【Guilty secret】
6.落ち葉の約束
 10年前、2001年11月

 佐久間芽依が児童養護施設みどり園に入所して2週間になる。室内で思い思いに遊ぶ子ども達の中で少女は誰とも口を利かずひとりで絵を描いていた。

「芽依ちゃん何描いてるの?」

長屋園長が声をかけても芽依は沈黙を守ったまま赤い色鉛筆で絵を描いていた。

「落ち葉? もみじの葉っぱかな? 上手だねぇ」

 園長は白い画用紙に次々と描かれる赤い葉の絵に感心した。
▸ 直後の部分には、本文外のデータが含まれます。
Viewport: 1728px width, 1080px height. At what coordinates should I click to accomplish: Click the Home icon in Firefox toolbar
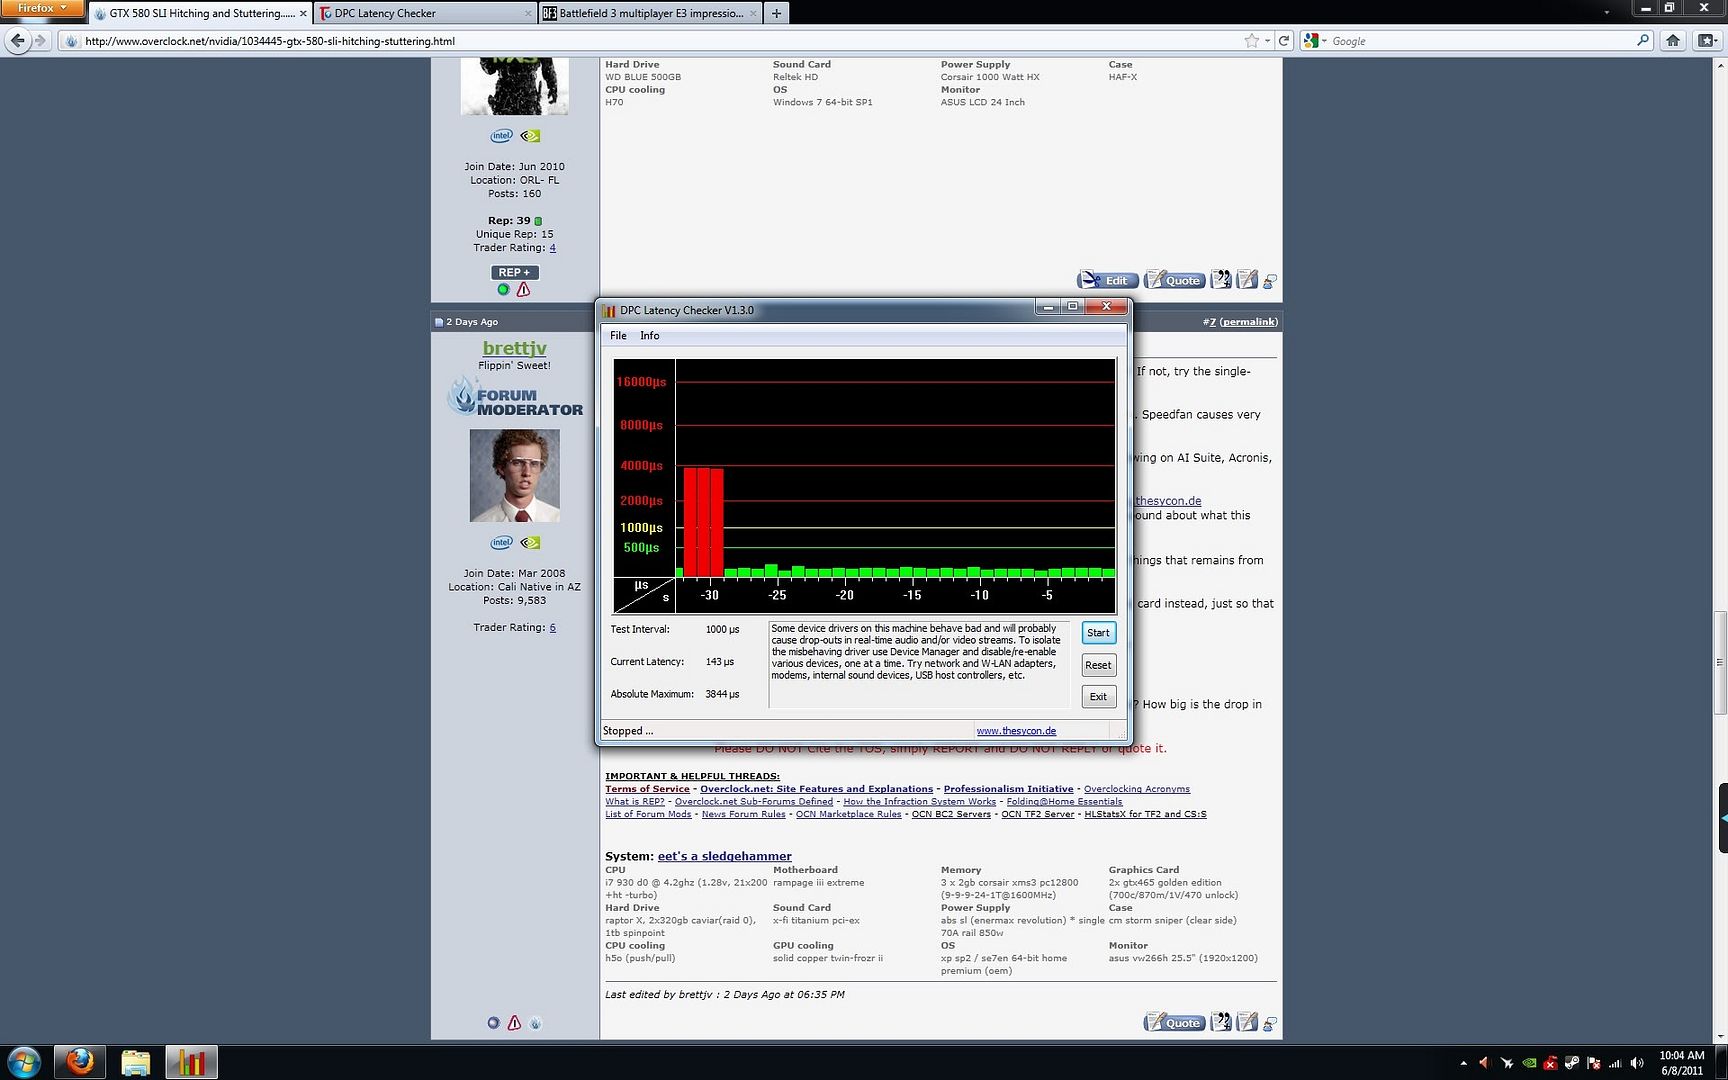click(x=1673, y=41)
赤い落ち葉はお世辞ではなく本当に上手い絵だった。

葉脈までひとつひとつ丁寧に描かれ、ギザギザと細かく刻まれた葉の形、色の付け方も赤、ピンク、オレンジ、茶色を使って濃淡をつけている。

 芽依の母親の佐久間聡子は教育熱心な親だったらしく、習字や英会話塾に芽依を行かせていたとは聞いているが、絵画教室に通わせていた話は聞いたことがない。

だが芽依の絵の描き方はプロに教わったとしか思えないほど、小学生が描くにしては非常に精巧な絵だった。

 芽依はハサミを器用に操って描いた落ち葉の絵を切り抜いた。白い紙から切り抜かれた赤い落ち葉は本物のもみじの葉のようだ。

「凄いね! 本物そっくりだ」

園長が褒めると芽依が初めてにこっと笑った。作品を褒められたのが嬉しかったらしい。彼女は笑うとえくぼのできる笑顔の可愛い少女だった。

「この葉っぱの作り方は誰かに教えてもらったの?」

 園長が尋ねると笑っていた芽依の瞳にまた影が差し、可愛い笑顔は元の無表情に戻ってしまった。園長の質問を無視して芽依は黙々と葉を切り抜いている。

 芽依の落ち葉の作品は園内で有名になり、芽依が作った落ち葉を集めた貼り絵は額に入れられて園の玄関に飾られた。